◆ **Extrait du document**

========

Philippe, qui est en charge de la gestion des prairies dans le Gaec, connaît bien ses parcelles. Au bout de vingt-cinq ans de pratique, il en détaille les nuances, dessinant même des zones à l’intérieur de chaque prairie : plus humide, plus séchante, sur du schiste, du tuff, de l’argile, etc.
« La conduite de la prairie fait 80 % de sa réussite »
Il fait du « cousu main » pour répondre à trois objectifs. Le premier : des prairies productives qui facilitent la fermeture du silo de maïs de début mai à la mi-juillet et qui prolongent le pâturage jusqu’à début décembre. Le deuxième : une exploitation qui allie pâture et fauche. Le troisième : des prairies qui durent au moins six à sept ans. « Je suis favorable à des mélanges de quatre ou cinq espèces pour permettre à la prairie de s’adapter aux différentes conditions météo et ainsi sécuriser sa production. En revanche, les mélanges plus complexes me laissent sceptique. »
Pour Philippe, c’est la conduite de la prairie qui fait sa réussite. Elle instaure et préserve un équilibre entre les espèces, et non un savant dosage entre six à dix graminées et légumineuses. Il faut dire aussi que les conditions pédoclimatiques de son secteur favorisent les ray-grass qui contiennent l’agressivité de la fétuque élevée et du dactyle. Cela ne l’empêche pas de reconnaître, par exemple, le pouvoir couvrant de la fléole à l’implantation d’une prairie et son intérêt contre les mauvaises herbes.
« Déprimer au fil partout où c’est accessible »
La mise à l’herbe a lieu généralement vers le 5 mars. « L’épisode de pluie début mars l’a un peu retardée. Les vaches et les génisses sont sorties le 14 mars. » Elles passent sur les trois quarts des prairies. Le quart restant n’est généralement pas accessible car trop humide. Ce déprimage n’est pas une promenade. Il est demandé aux animaux d’abaisser le niveau de la prairie à 3,5 ou 4 cm de hauteur d’herbe pour favoriser le tallage et l’accès à la lumière des trèfles blanc et violet. Les vaches sont même lâchées le matin après avoir seulement consommé 1 à 2 kg de foin. « Elles doivent pâturer de façon intensive. Dans ce but, je découpe chaque parcelle en mini-paddocks d’une journée en installant un fil avant, puis un fil arrière pour protéger du piétinement la partie déjà consommée. » Tous les ans, une parcelle précoce de 4 ha échappe malgré tout au déprimage. Elle est ensilée vers le 20 avril pour rejoindre le parcours des laitières en mai. « C’est une précaution. Si la pousse d’herbe est insuffisante, elle le renforce. S’il y en a trop, cela ne me gêne pas d’en débrayer une autre. »

========

◆ **Données enregistrées**
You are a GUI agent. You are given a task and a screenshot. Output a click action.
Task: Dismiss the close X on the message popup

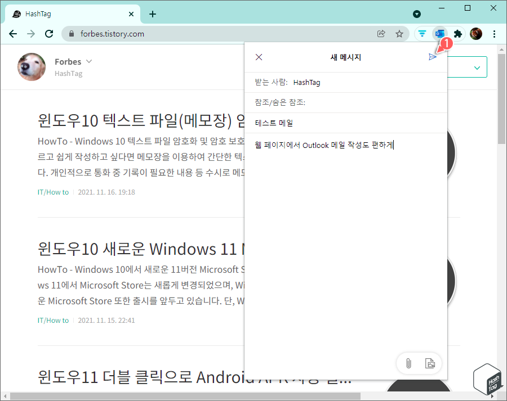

========

◆ **Liste des tâches**
**1)** Recopiez le passage de l'extrait sur les prairies qui commence à « Philippe, qui est » et se termine à « de l’argile, etc. ».
**2)** Reprenez le texte sur la gestion des prairies à partir de l'endroit où il s'arrête, et poursuivez-le.

◆ **Réponses**
**1)**
Philippe, qui est en charge de la gestion des prairies dans le Gaec, connaît bien ses parcelles. Au bout de vingt-cinq ans de pratique, il en détaille les nuances, dessinant même des zones à l’intérieur de chaque prairie : plus humide, plus séchante, sur du schiste, du tuff, de l’argile, etc.

**2)**
Le pâturage intensif est poursuivi après le déprimage. Dix-sept paddocks de deux ou trois jours jalonnent le circuit. « En mai, c’est plutôt un ou deux jours régulés par un fil avant. Là encore, cela ne me gêne pas d’ensiler une fin de parcelle si l’herbe est abondante. J’évite le risque de débordement et une herbe de mauvaise qualité le cycle suivant. Cela fait partie des contraintes liées à la fermeture du silo de maïs », ajoute-t-il. La même conduite est appliquée aux génisses qui, elles, évoluent sur des paddocks de quatre à cinq jours. De toute façon, Philippe fauche presque toutes les prairies une fois par an. Objectif : abaisser le niveau des gaines pour faire entrer la lumière dans le tapis végétal et ainsi maintenir l’équilibre entre les différentes espèces.
« Le trèfle est le moteur de notre autonomie en intrants »
Les prairies, qui constituent les trois quarts de la SAU, fondent le système de production que les deux associés veulent le plus possible autonome en intrants. « Les trèfles blanc et violet en sont le moteur. Nous n’apportons pas d’azote minéral sur les prairies. Du lisier est épandu sur celles destinées à être déprimées et après une fauche. » Ils poussent d’ailleurs la démarche plus loin sur les quelques hectares de prairie naturelle. Elle ne bénéficie que des restitutions des animaux. Là, le trèfle blanc ne s’y trompe pas : mi-mars avant le déprimage, il représentait la moitié de la flore. « Je suis évidemment vigilant par rapport au risque de météorisation. Les vaches reçoivent toujours du foin avant de quitter le bâtiment. » Le fumier est réservé au maïs et aux prairies de foin.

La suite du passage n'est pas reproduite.